Late last night, I was catching up a bit on blog reading, and came upon this honest and meaty post from Laura at LaFianzoo. It brought me back to little-bittyhood with Grant, who is now 10. Laura talked about her 5yo daughter, who has sensory processing disorder, or SPD, and who screamed for pretty much years at pretty much anything and everything, and who still has significant struggles. Opposite of Laura’s concerns, I knew something was wrong with Grant because he was lump-on-a-log for his whole first year, almost completely non-responsive. He didn’t cry when he was hungry, even. He did stare out at the world, seeming to take it all in, but he was very much in his own world. He did have some major sensory processing problems, and ended up being diagnosed with something called nonverbal learning disorder.

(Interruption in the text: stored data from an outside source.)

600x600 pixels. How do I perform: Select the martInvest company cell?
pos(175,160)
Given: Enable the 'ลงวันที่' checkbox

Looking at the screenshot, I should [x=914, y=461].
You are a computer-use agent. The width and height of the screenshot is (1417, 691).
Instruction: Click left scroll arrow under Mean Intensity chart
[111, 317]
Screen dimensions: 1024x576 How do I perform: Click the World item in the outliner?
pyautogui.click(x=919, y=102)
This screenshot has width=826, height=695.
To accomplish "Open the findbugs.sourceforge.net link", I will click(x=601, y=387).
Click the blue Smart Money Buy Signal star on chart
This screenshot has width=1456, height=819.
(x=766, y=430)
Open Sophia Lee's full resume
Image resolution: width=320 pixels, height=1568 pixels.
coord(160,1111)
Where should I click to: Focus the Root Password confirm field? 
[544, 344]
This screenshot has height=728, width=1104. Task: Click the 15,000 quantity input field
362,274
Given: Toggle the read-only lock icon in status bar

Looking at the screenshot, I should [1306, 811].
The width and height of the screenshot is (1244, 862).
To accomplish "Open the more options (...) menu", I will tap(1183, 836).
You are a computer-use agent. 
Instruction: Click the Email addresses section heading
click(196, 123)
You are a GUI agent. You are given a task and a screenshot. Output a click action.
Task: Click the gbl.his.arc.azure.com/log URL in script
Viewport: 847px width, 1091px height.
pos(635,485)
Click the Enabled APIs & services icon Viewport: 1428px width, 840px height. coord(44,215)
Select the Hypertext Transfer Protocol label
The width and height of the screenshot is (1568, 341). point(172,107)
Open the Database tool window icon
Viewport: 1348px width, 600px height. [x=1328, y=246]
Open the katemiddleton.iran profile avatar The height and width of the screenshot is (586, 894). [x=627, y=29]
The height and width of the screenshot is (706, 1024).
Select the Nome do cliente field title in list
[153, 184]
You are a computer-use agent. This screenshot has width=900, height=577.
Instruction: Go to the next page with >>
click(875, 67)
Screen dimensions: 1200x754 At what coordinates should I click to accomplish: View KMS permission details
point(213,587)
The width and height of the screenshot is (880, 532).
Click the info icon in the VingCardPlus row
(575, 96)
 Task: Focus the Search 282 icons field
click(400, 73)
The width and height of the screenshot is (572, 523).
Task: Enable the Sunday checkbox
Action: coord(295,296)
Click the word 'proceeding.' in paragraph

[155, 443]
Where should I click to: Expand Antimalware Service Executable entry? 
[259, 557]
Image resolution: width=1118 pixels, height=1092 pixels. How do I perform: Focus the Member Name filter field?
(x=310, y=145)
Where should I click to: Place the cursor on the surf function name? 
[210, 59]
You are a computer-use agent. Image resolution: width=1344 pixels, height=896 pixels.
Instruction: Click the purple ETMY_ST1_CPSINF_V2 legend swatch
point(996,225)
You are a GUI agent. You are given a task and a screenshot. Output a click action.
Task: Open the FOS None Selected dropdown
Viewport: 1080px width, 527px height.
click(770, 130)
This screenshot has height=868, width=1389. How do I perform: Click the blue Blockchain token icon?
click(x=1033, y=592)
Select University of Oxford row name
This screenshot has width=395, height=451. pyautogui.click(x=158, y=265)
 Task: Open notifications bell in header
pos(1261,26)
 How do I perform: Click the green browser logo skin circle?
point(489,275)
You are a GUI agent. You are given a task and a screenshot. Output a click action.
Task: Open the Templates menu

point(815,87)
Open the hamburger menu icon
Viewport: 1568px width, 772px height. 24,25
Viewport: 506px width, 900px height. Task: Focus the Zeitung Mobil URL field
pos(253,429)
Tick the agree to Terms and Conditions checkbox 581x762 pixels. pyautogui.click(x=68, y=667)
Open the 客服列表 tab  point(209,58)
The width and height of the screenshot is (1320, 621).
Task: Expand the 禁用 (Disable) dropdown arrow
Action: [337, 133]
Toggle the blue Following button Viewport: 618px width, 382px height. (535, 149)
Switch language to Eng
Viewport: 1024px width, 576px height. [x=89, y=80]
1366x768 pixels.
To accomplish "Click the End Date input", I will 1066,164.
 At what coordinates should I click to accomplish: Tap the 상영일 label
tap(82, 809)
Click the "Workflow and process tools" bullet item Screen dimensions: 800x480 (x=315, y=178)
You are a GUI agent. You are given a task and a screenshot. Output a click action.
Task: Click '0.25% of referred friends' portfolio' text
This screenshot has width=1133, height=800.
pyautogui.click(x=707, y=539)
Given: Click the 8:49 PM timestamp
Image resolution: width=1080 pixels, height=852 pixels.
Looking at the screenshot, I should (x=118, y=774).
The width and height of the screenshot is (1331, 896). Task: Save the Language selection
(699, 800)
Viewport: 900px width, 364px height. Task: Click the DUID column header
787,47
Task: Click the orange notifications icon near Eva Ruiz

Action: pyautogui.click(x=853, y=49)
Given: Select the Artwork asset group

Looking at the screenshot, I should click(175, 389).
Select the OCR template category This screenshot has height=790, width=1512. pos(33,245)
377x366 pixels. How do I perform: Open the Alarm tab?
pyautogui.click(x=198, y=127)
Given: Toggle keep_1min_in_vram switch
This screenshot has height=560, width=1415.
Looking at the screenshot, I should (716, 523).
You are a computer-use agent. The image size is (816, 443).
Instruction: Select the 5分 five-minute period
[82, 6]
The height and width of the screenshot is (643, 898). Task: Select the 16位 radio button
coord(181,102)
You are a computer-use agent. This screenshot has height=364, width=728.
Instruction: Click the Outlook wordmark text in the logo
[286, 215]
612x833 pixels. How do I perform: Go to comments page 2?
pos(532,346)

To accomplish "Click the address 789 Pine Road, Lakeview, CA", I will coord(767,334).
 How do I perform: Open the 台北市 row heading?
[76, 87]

NLD is difficult to explain — basically he was not processing correctly anything that was NOT verbal — if it wasn’t WORDS, he wasn’t getting it, and you’d be AMAZED at how much you learn and communicate nonverbally until you’re face to face with a child who cannot nonverbally communicate at all, nor understand others’ nonverbal communication. NLD also affects/affected his motor skills both fine and gross. Though it’s not “officially” classified as such, our developmental pediatrician considers NLD to be a form of high-functioning autism, very similar to Asperger’s Syndrome (but with more motor problems and less-intense fixations).
Grant was 4yo when we got that diagnosis. Previously, I had been one of those parents who used to say that I hate labels because I didn’t want my kid put in a “box”. However, after Grant’s dx, I TOTALLY changed my mind. Having a name for NLD gave me a window into the heart and mind of a child who was totally unknowable, and who (literally) did not know that I loved him, who would stiffen up when I tried to hug him. Additionally, it helped me understand why he was bruised from head to toe. Understanding the process of cause and effect comes from NONVERBAL learning. Grant would just walk into things instead of around them. Even BASIC cause-and-effect like, “If I put out my arms, it will break my fall, and I will be less-injured” was beyond him. He also had sensory processing difficulties; among other things, he went through quadruple the clothes that everyone else did, because if he got a spot of water on it, it came off and he’d put on new clothes…
BUT, in some ways he was brilliant — taught himself to read at age 3yr 2mo, and no one could believe he has a learning DISORDER, so even to this day I’ve told very few people, because they just don’t understand, and it’s too hard to explain briefly.
Reading Laura’s post brought me back to the most difficult of times with Grant. In some ways, that was a really good thing, because I can recognize how far he’s come, and how much I’ve learned as Grant’s mother. It reminded me that GOD KNOWS that Grant needs my husband Martin and me; Grant was created for our family. I was also reminded that all the things I’m sowing into him now WILL BEAR FRUIT.
We have probably 75% fewer problems with Grant than we used to. Maybe 80%. I still get caught in moments of despair over him and fear for his future. In a number of ways, he has less maturity than my 3yo. There are still things about him that bring myself and my husband to great frustration. HOWEVER, there are also many times when Grant seems 98% normal (“neuro-typical”) and I can totally see the light at the end of the tunnel, like that five-second Episode of Hope at the grocery store last night.
Still, reading Laura’s story also reminded me of some tough things: I still lack joy in being Grant’s mother 95% of the time. It’s still a challenge for me to appreciate him; it’s not spontaneous in my heart like it is for my other kids — I have to remind myself to appreciate his good qualities, I have to remind myself to hug him, I have to remind myself to tell him kind things and tell him I love him — because there is such a hard history (and very often a hard day-to-day) with him.
BUT, I am still convinced that he is a supernaturally, God-gifted, amazing child who will be an amazing man of God and do something fabulous that this world hasn’t seen before — he’s so outside the box, and the world needs people like that, even if it’s hard on their mother’s heart.